> SET TASK
Starting with the line with "Given: Confirm import with the 确定 button" and going on through the line with "Looking at the", rewrite only those lines with "import" changed to "export" and all else kept the same. Leave the pictures out of your answer.

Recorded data
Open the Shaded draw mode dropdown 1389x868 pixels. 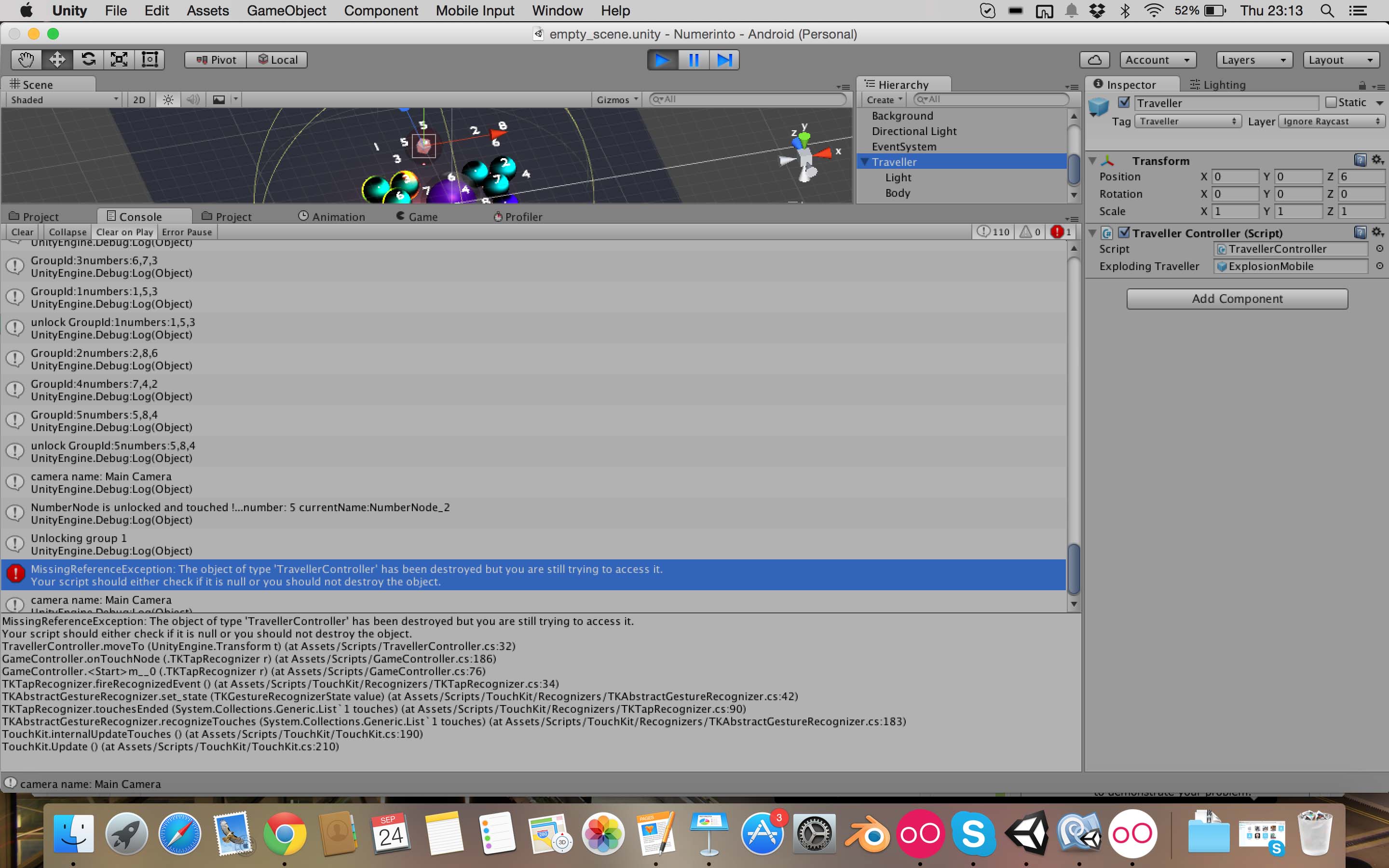(62, 99)
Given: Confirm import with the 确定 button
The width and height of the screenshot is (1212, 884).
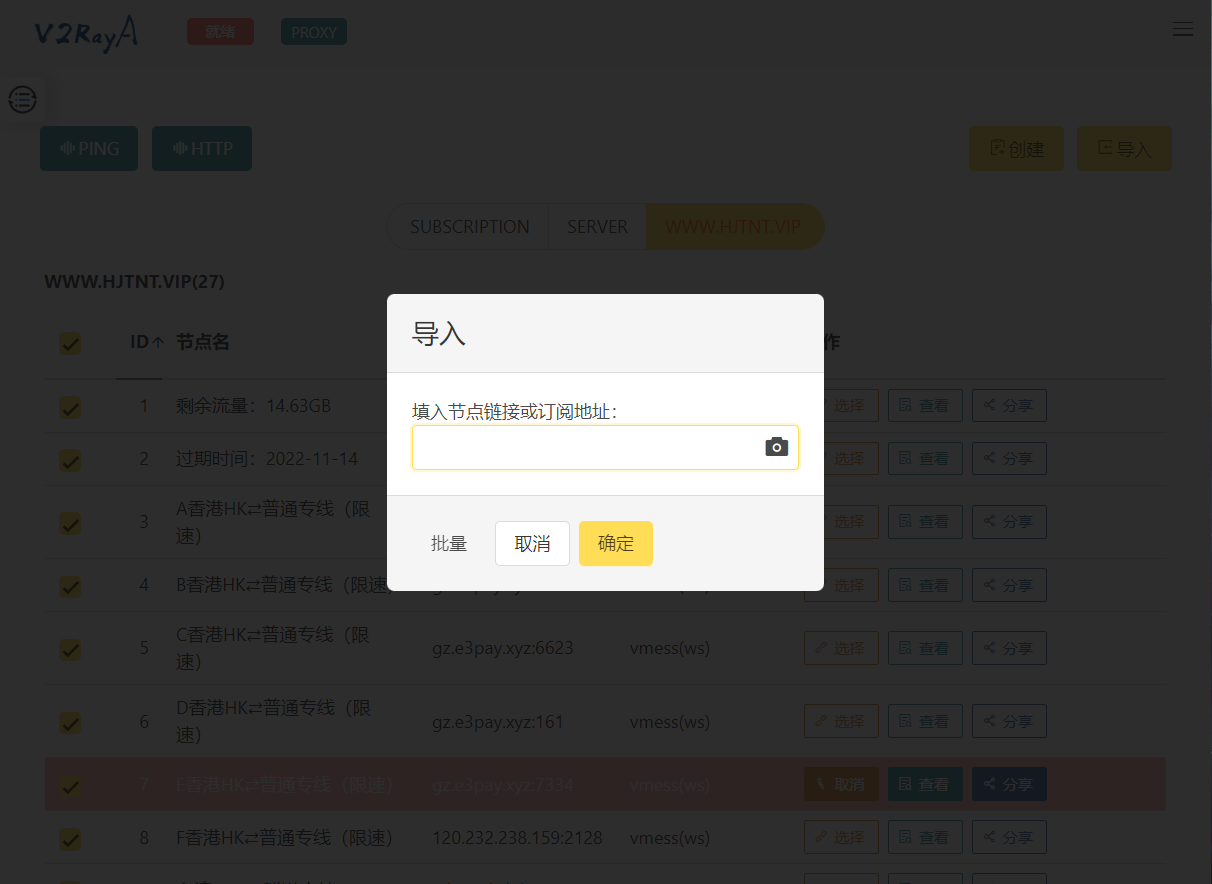Looking at the screenshot, I should click(615, 543).
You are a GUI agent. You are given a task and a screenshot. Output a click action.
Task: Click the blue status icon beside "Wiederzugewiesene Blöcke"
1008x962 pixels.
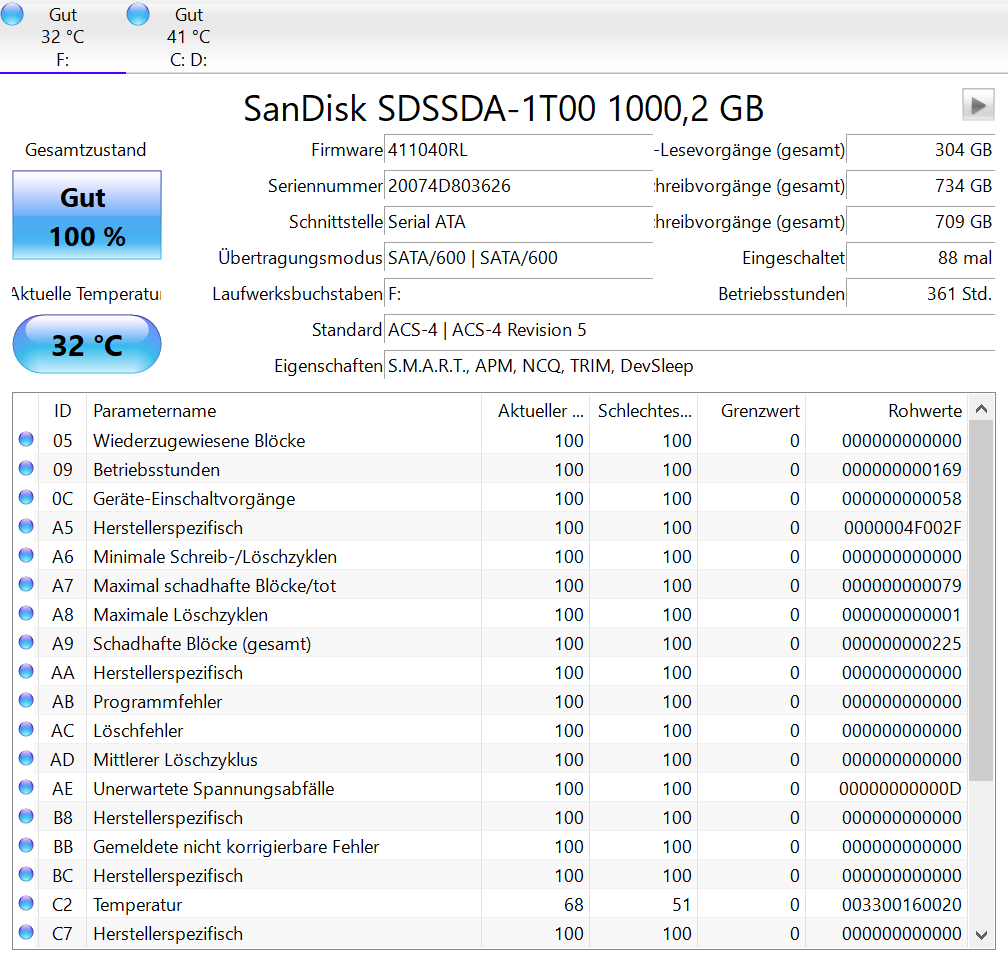(x=26, y=440)
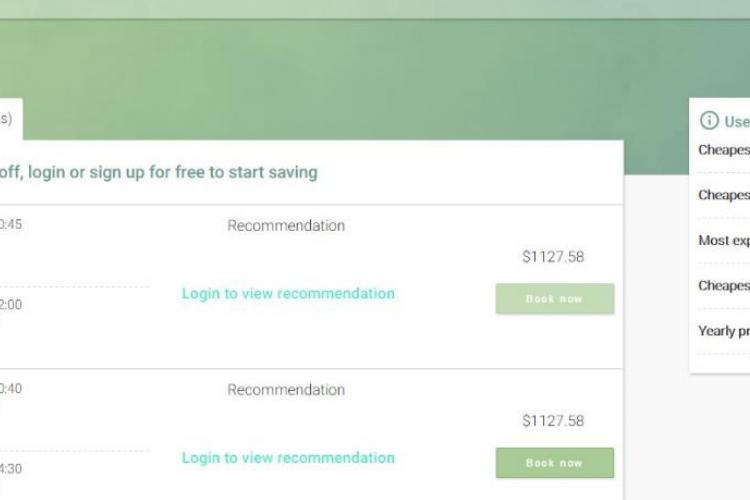Select the Cheapest row just above Most exp
Screen dimensions: 750x500
(724, 195)
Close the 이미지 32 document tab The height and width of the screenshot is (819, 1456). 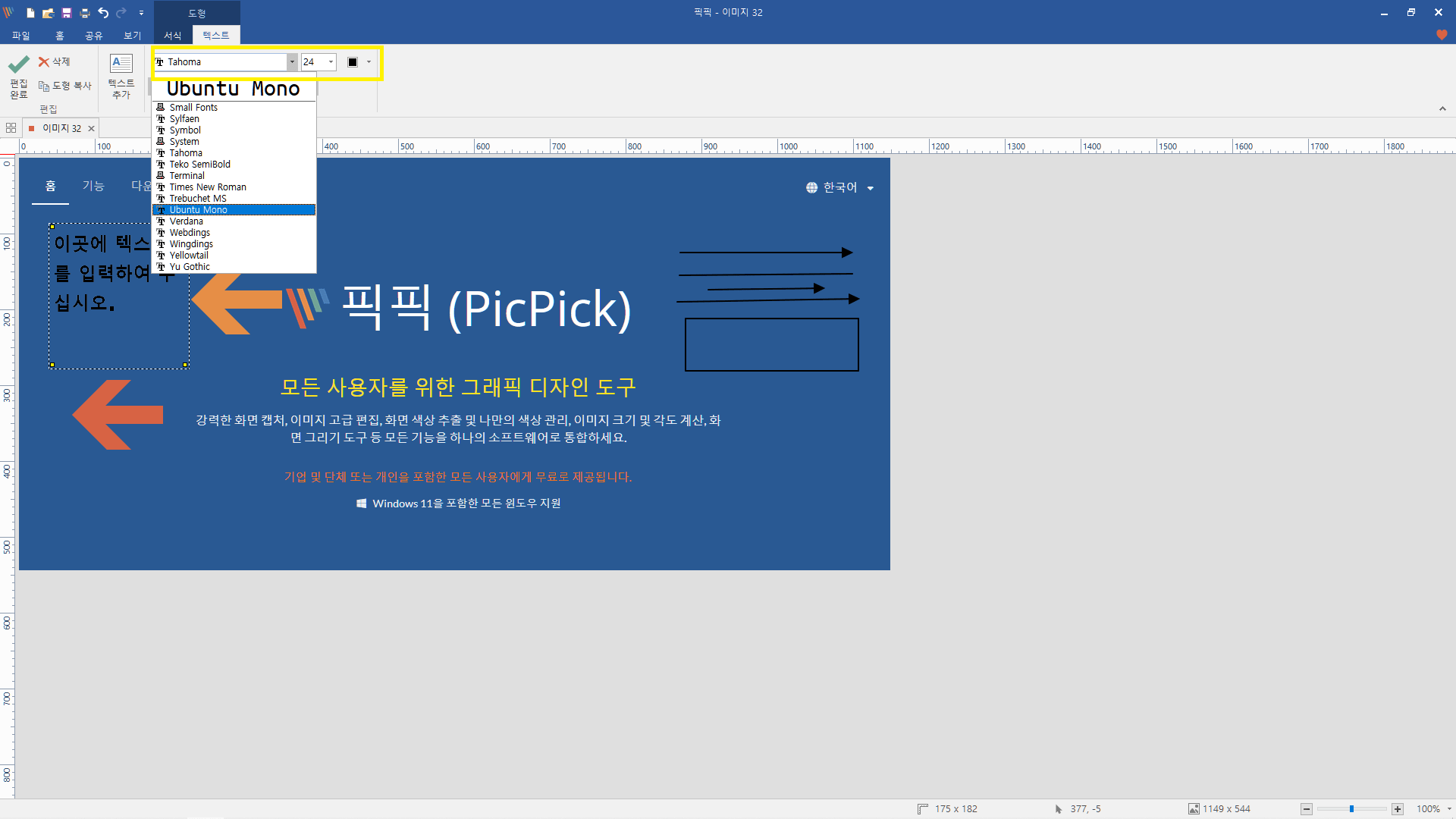[92, 127]
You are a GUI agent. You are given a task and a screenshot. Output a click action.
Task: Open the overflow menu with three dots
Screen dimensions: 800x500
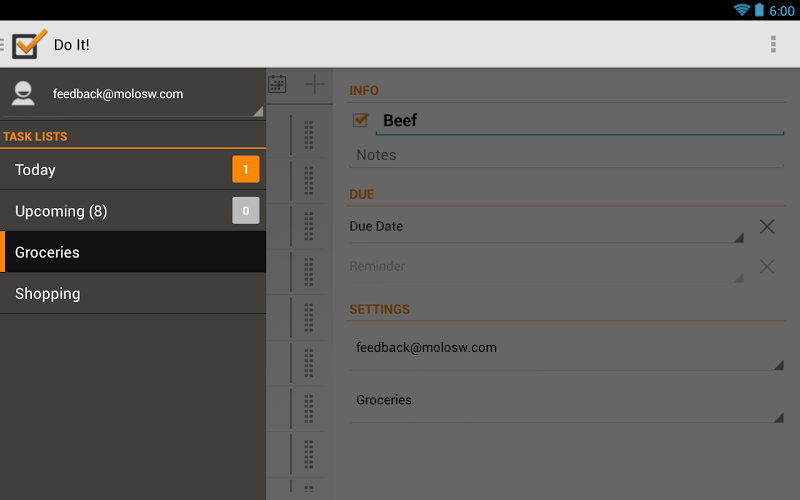pyautogui.click(x=773, y=44)
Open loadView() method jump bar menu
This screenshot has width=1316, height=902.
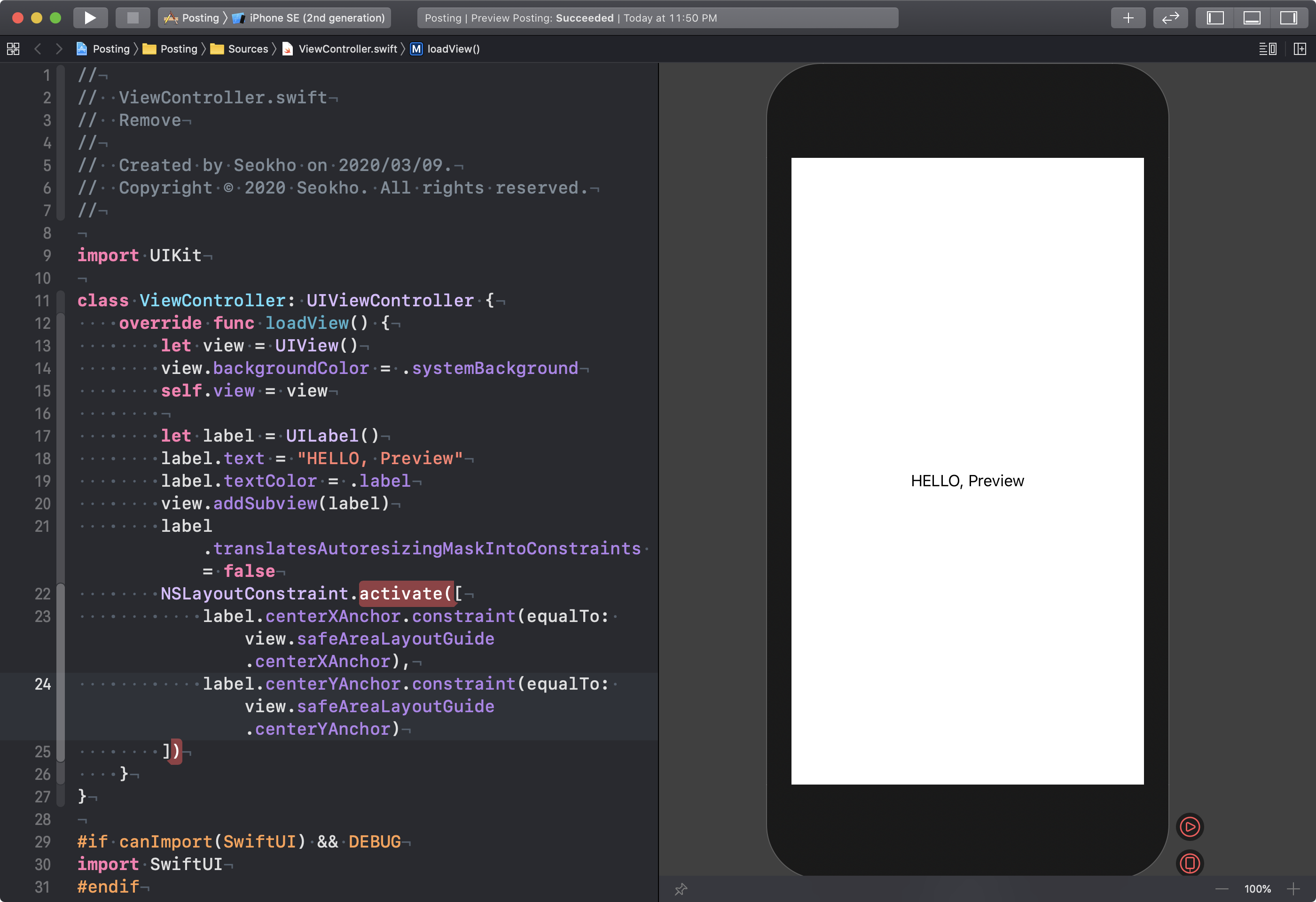point(453,49)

> FINAL RESULT
Given: Confirm export with the 确定 button
The width and height of the screenshot is (1212, 884).
Looking at the screenshot, I should click(615, 543).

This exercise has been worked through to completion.